# About this exercise
The exercise calls for a faithful copy of all the data.

# Data for the task
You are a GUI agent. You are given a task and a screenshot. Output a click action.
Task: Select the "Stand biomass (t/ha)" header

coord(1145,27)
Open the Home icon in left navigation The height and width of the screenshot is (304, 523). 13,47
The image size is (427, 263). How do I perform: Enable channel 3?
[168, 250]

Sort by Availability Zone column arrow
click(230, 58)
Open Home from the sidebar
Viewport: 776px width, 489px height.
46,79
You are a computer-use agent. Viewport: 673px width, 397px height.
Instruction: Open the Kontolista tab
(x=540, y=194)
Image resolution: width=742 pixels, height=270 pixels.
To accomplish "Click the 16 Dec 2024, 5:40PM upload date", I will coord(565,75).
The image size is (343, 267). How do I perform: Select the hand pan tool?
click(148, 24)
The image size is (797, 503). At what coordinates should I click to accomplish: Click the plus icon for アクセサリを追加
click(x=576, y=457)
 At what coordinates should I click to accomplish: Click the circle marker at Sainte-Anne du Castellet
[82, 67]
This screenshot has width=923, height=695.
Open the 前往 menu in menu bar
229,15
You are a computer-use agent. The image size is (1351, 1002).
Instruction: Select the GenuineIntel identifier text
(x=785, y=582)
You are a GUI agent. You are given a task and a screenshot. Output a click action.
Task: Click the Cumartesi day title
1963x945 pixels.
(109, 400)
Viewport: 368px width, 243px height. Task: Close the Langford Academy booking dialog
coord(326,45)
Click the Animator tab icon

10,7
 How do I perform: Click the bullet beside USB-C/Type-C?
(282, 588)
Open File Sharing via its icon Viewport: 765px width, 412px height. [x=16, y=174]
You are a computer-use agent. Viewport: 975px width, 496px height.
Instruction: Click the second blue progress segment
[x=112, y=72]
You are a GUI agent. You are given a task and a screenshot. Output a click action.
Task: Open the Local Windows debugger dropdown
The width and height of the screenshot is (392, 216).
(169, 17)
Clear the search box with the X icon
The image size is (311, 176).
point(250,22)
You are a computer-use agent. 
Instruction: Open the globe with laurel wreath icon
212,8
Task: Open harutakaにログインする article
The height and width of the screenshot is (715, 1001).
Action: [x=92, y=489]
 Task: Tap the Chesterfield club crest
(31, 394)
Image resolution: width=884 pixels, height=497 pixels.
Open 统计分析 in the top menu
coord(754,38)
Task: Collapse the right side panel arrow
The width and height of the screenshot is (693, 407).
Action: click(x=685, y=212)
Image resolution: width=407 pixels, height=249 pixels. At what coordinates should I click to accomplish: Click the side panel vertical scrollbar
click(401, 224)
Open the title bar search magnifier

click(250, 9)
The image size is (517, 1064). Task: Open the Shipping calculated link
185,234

# Output for this exercise
You are a GUI agent. You are given a task and a screenshot. Output a click action.
Task: Select the "Stand biomass (t/ha)" header

coord(1145,27)
Open the Home icon in left navigation The height and width of the screenshot is (304, 523). 13,47
The image size is (427, 263). How do I perform: Enable channel 3?
[168, 250]

Sort by Availability Zone column arrow
click(230, 58)
Open Home from the sidebar
Viewport: 776px width, 489px height.
46,79
You are a computer-use agent. Viewport: 673px width, 397px height.
Instruction: Open the Kontolista tab
(x=540, y=194)
Image resolution: width=742 pixels, height=270 pixels.
To accomplish "Click the 16 Dec 2024, 5:40PM upload date", I will coord(565,75).
The image size is (343, 267). How do I perform: Select the hand pan tool?
click(148, 24)
The image size is (797, 503). At what coordinates should I click to accomplish: Click the plus icon for アクセサリを追加
click(x=576, y=457)
 At what coordinates should I click to accomplish: Click the circle marker at Sainte-Anne du Castellet
[82, 67]
This screenshot has width=923, height=695.
Open the 前往 menu in menu bar
229,15
You are a computer-use agent. The image size is (1351, 1002).
Instruction: Select the GenuineIntel identifier text
(x=785, y=582)
You are a GUI agent. You are given a task and a screenshot. Output a click action.
Task: Click the Cumartesi day title
1963x945 pixels.
(109, 400)
Viewport: 368px width, 243px height. Task: Close the Langford Academy booking dialog
coord(326,45)
Click the Animator tab icon

10,7
 How do I perform: Click the bullet beside USB-C/Type-C?
(282, 588)
Open File Sharing via its icon Viewport: 765px width, 412px height. [x=16, y=174]
You are a computer-use agent. Viewport: 975px width, 496px height.
Instruction: Click the second blue progress segment
[x=112, y=72]
You are a GUI agent. You are given a task and a screenshot. Output a click action.
Task: Open the Local Windows debugger dropdown
The width and height of the screenshot is (392, 216).
(169, 17)
Clear the search box with the X icon
The image size is (311, 176).
point(250,22)
You are a computer-use agent. 
Instruction: Open the globe with laurel wreath icon
212,8
Task: Open harutakaにログインする article
The height and width of the screenshot is (715, 1001).
Action: [x=92, y=489]
 Task: Tap the Chesterfield club crest
(31, 394)
Image resolution: width=884 pixels, height=497 pixels.
Open 统计分析 in the top menu
coord(754,38)
Task: Collapse the right side panel arrow
The width and height of the screenshot is (693, 407).
Action: click(x=685, y=212)
Image resolution: width=407 pixels, height=249 pixels. At what coordinates should I click to accomplish: Click the side panel vertical scrollbar
click(401, 224)
Open the title bar search magnifier

click(250, 9)
The image size is (517, 1064). Task: Open the Shipping calculated link
185,234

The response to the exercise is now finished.